If you start from the equations of the 4 faces, you can extract the vertices by solving the equations first:

equations = {x == 0, y == 0, z == 0, x + y + z - 1 == 0};
vertices = Map[{x, y, z} /. First@Solve[#] &, Subsets[equations, {3}]];
Graphics3D[Tetrahedron[vertices]]

You may use the same approach, e.g.:

RegionPlot3D[
 x^2 + y^2 + z^2 <= 1 && -x + y + Sin[z]^2 <= 1 && x - y + z <= 1 && 
  x + y - z <= 1 && -x - y + z <= 1 && -x + y - z <= 1 && 
  x - y - z <= 1 && -x^2 - y - z^2 <= 1, {x, -1, 1}, {y, -1, 
  1}, {z, -1, 1}, PlotPoints -> 75, 
 PlotStyle -> Directive[Orange, Opacity[0.777]], Mesh -> None]
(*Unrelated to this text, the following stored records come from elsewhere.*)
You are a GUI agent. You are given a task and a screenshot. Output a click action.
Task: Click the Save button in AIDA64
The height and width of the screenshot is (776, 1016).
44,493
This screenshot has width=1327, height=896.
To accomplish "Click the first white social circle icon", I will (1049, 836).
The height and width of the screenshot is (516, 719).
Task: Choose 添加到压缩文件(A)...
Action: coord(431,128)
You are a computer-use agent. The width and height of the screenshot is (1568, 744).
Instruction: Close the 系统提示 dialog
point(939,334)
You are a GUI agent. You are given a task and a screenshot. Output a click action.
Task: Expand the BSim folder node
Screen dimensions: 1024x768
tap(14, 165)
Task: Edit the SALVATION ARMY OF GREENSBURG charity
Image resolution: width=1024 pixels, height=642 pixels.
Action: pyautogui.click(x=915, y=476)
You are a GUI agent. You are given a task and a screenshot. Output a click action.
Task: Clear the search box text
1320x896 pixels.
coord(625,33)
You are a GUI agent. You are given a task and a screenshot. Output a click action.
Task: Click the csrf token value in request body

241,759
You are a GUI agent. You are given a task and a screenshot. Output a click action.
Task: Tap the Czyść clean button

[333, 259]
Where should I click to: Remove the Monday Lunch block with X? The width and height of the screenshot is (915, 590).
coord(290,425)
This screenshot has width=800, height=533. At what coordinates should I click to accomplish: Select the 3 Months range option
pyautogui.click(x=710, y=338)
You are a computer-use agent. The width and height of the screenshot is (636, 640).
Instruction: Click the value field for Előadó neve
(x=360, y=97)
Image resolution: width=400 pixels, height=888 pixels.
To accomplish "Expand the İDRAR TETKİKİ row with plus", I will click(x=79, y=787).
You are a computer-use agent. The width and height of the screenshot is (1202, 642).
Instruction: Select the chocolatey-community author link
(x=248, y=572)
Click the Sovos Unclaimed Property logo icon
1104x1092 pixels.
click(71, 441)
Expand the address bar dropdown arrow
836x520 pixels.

Nevertheless, there are some difficulties. If you have 4 surfaces, then the number of possible "polyhedra" is 16. Some of them are not polyhedra but polyhedral sets, i.e.unbounded sets.

Dear Valeriu, I would like to plot a polyhedron trapped between four arbitrary surfaces not only a polyhedron between the coordinate surfaces and other one.